Este criterio es ético y político: está en sintonía con exigencias democráticas y derechos humanos esenciales, lo mismo que con exigencias constitucionales irrenunciables. Anteponer a este criterio, uno que haga prevalecer los intereses de los grupos de poder económico nos condenaría, como país, seguir reproduciendo espirales de exclusión que violentan la dignidad de las personas.
Por tanto, aunque a la hora de hacer la lista de prioridades a atender de manera coyuntural cada cual quiera imponer las suyas, el criterio (o principio) del bienestar de las mayorías debe ser el que lleve a determinar esas prioridades, lo cual se traducirá en el imperativo de implementar las acciones más eficaces (político-estatales, empresariales y sociales) encaminadas a atenderlas en el corto plazo.

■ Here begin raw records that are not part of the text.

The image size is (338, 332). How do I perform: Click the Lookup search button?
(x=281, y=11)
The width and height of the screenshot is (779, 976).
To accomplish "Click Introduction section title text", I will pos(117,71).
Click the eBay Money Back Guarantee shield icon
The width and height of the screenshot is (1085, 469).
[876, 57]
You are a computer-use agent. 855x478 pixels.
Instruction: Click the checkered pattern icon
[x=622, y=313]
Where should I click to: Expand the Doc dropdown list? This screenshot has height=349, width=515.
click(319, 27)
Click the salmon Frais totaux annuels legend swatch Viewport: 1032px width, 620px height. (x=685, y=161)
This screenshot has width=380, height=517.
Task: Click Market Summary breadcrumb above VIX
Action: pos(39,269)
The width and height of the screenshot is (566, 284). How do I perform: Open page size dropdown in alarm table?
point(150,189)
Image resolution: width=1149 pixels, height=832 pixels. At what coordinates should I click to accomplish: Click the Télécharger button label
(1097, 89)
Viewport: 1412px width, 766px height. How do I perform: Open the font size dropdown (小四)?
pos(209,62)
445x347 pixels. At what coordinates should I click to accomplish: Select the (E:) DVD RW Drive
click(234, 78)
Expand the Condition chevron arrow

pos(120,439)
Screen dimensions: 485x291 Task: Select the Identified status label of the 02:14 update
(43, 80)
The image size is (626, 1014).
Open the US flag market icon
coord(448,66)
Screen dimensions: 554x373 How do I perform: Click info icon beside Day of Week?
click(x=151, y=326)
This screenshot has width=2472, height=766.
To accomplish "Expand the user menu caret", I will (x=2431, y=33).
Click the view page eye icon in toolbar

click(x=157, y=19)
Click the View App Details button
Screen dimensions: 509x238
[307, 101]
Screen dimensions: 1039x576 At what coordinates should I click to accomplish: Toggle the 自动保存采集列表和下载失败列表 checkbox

Sin embargo, la atención de prioridades coyunturales (en materia fiscal, de seguridad, de pensiones, fondos para las alcaldía, etc.) no debe agotar todos los esfuerzos y energías en el diálogo político, pues este debe tener la mirada en la matriz de lo estructural.
Y es que en definitiva, los problemas coyunturales son síntomas de problemas estructurales, que son los que configuran la realidad de una nación en sus bases fundamentales. Ya se trate de dificultades económicas inmediatas (bajos salarios, costo de la vida, necesidades de empleo, etc.), de fallas educativas, de erosión en la convivencia social, de anomia, de inseguridad, de migración… Estas y otras situaciones que afectan la vida de la gente remiten a dinámicas estructurales que, de no ser abordadas, siempre brotarán en forma de crisis coyunturales que aunque sean atendidas dejarán sin atacada la raíz de los problemas.
Es inevitable, en esta línea de pensamiento, no prestar atención al modelo económico vigente y valorar seriamente sus límites estructurales.
Se he dicho muchas veces, pero no carece de sentido insistir en que la terciarización económica fue una apuesta económica equivocada, por más que generara beneficios extraordinarios a quienes se posicionaron ventajosamente, no sin un fuerte respaldo estatal, en un modelo económico centrado en los servicios financieros, los seguros, el comercio (medicamentos, autos, armas, drogas, etc.), el turismo y los servicios de seguridad.
El precio que como sociedad se pagó –y se sigue pagando— por esa apuesta económica ha sido y es demasiado alto. El abandono de la agricultura, el estancamiento industrial, los bajos salarios, la erosión del tejido social, el surgimiento de una cultura consumista y voraz, el deterioro de la educación en los planos científico-técnico y ético, y la proliferación de actividades criminales guardan relación con un modelo económico diseñado para obtención de rentabilidad con el mínimo esfuerzo, en el corto plazo y teniendo en la mira los intereses de los “ricos más ricos de El Salvador”, tal como los llamó en su momento María Dolores Albiac.
De tal suerte que un nuevo Acuerdo de Nación no debe perder de vista la necesidad de replantear, sobre unas bases distintas a las de la terciarización, el modelo económico que ha de servir de soporte a un proyecto de país, más inclusivo, justo y solidario.
Por lo menos, debe discutirse en serio el tipo de terciarización que se impulsó en El Salvador desde 1989, lo mismo que sus fines, pues son estos últimos –enriquecer a manos llenas a quienes la administraron desde las esferas política y empresarial— los que pervirtieron cualquier resultado positivo que aquella pudiera haber traído a la sociedad en su conjunto.